The results "with hindsight" may give the impression that, even though one cannot reach those results in practice, there is a lot of potential. Afterall one only has to select 423 binary variables for the entire 10 years of data: whether to follow a mean reversion or a momentum strategy for each individual stock or residual portfolio for the entire 10 years period. At first glance, making only a "423 bits" decision (you can think of it as if you "only see 423 bits of information for the entire 10 years for all 423 stocks, namely for 1093878 real numbers!") does not seem much at all - especially if this data is "close to random" (note: known risk factors, such as the momentum one, indicate this is not the case - depending on how one models the series). But maybe this is indeed as many bits of information as one could possibly need to "know all about the S&P 500 stocks for 10 years"...
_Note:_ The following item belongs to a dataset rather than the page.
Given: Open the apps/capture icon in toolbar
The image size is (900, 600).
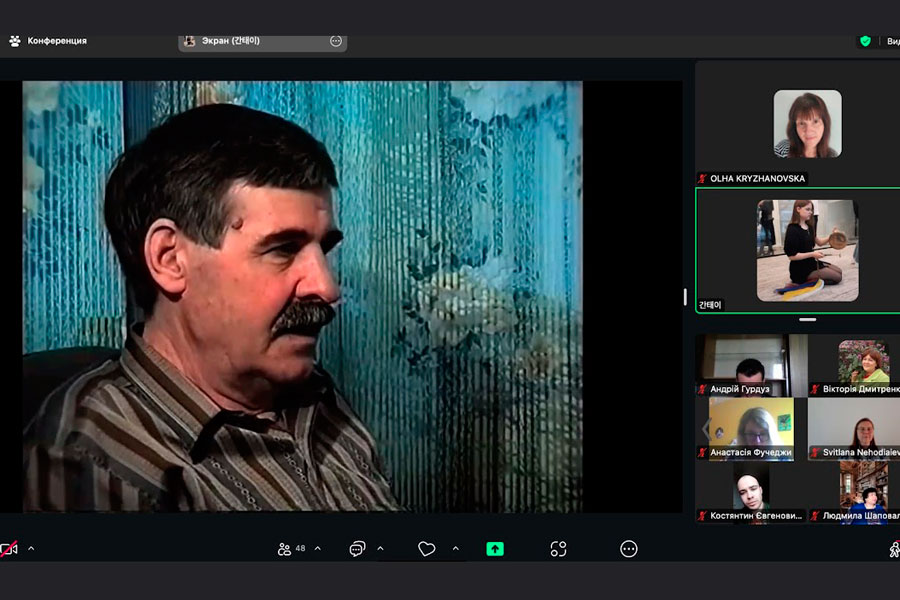Looking at the screenshot, I should pos(558,549).
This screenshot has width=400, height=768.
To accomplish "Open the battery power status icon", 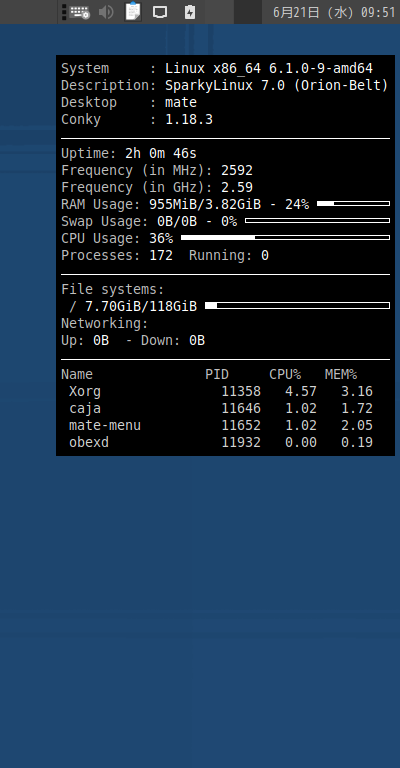I will click(x=190, y=12).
As always, one has to be very aware of the signal to noise ratio in the data one explores. This is what "fooled by randomness" can really mean.

What if we know with hindsight other 423 bits?

Instead of selecting between mean reversion and momentum for each of the 423 stocks or residual portfolios, we could select with hindsight whether to buy (long) or sell (short) each of the 423 stocks. Are these 423 bits as informative?

Here is the code for seeing the returns of such a portfolio. Try it by uncommenting the plot line.

hindsight_long_short = apply(ProjectData, 2, function(r) if (sum(r) < 0) -r else r)
hindsight_long_short_market = apply(hindsight_long_short, 1, mean)
names(hindsight_long_short_market) <- rownames(market)
# pnl_plot(hindsight_long_short_market)

Not all "binary choices" have the same information...

Lessons Learned

  • Basic analysis of daily stock returns.

  • There appear do be market regimes.

  • The "equally weighted market" is the first Principal Component of the daily returns data.

  • Example of statistical estimation of, what one could call, "risk factors".

  • Example mean reverting or momentum daily trading strategies.

  • It only take a few bits of information with hindsight to get fooled by randomness with this data.